Os bancos Bradesco, BNP Paribas e Rabobank estão entre os maiores credores da Raízen, que entrou com pedido de recuperação judicial nessa terça-feira (10), para reestruturar cerca de US$ 12,6 bilhões (R$ 65 bilhões) em dívidas.
Documentos divulgados pela Raízen mostraram que o francês BNP tem a receber R$ 4,2 bilhões, de acordo com documentos da empresa divulgados na quarta-feira (11).
Os bancos Bradesco, Santander, Rabobank e Sumitomo Mitsui têm cerca de R$ 2 bilhões cada um a receber, enquanto o Itaú Unibanco tem exposição de mais de R$ 1 bilhão à empresa.
A Raízen, controlada pela Shell e pela Cosan, concordou em iniciar uma reestruturação extrajudicial de sua dívida bilionária, suspendendo pagamentos e tendo 90 dias para obter a adesão dos credores a um plano mais abrangente. Isso pode envolver aportes de capital adicionais de seus controladores, a conversão de parte da dívida em participação acionária ou a venda de ativos.
O agente fiduciário Bank of New York Mellon é citado nos documentos como credor do equivalente a aproximadamente R$ 26 bilhões, mostram os documentos.
A securitizadora True Securitizadora também está listada entre os maiores credores, com cerca de R$ 6,4 bilhões a receber. As securitizadoras são responsáveis pela estruturação de CRAs (Certificados de Recebíveis do Agronegócio), uma classe de títulos de renda fixa usados para financiar o setor que ajudou a impulsionar o boom agrícola do Brasil.
O Bradesco recusou-se a comentar e o Rabobank disse que não comenta transações de mercado. BNP, Santander, Sumitomo, Itaú Unibanco, True Securitizadora e BNY Mellon não responderam imediatamente aos pedidos de comentários.
Outrora a principal produtora de biocombustíveis do Brasil, a Raízen foi prejudicada por altas taxas de juros, safras fracas e investimentos pesados que ainda não deram retorno.

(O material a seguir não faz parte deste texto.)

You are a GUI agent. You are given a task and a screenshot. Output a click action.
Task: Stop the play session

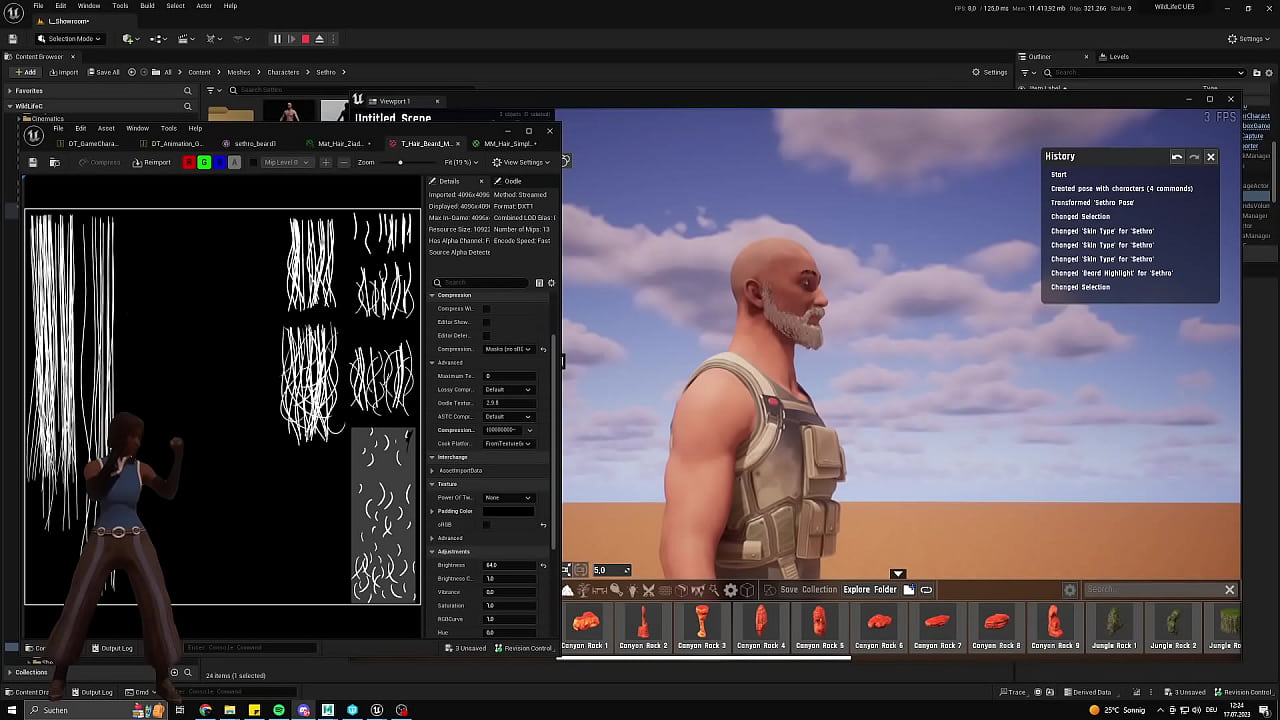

O preço de seus títulos denominados em dólar despencou para níveis que indicam que a empresa está em dificuldades. Seus ratings foram rebaixados profundamente para grau especulativo à medida que as preocupações com seu endividamento aumentaram e as negociações para um resgate por parte de seus principais acionistas se arrastaram.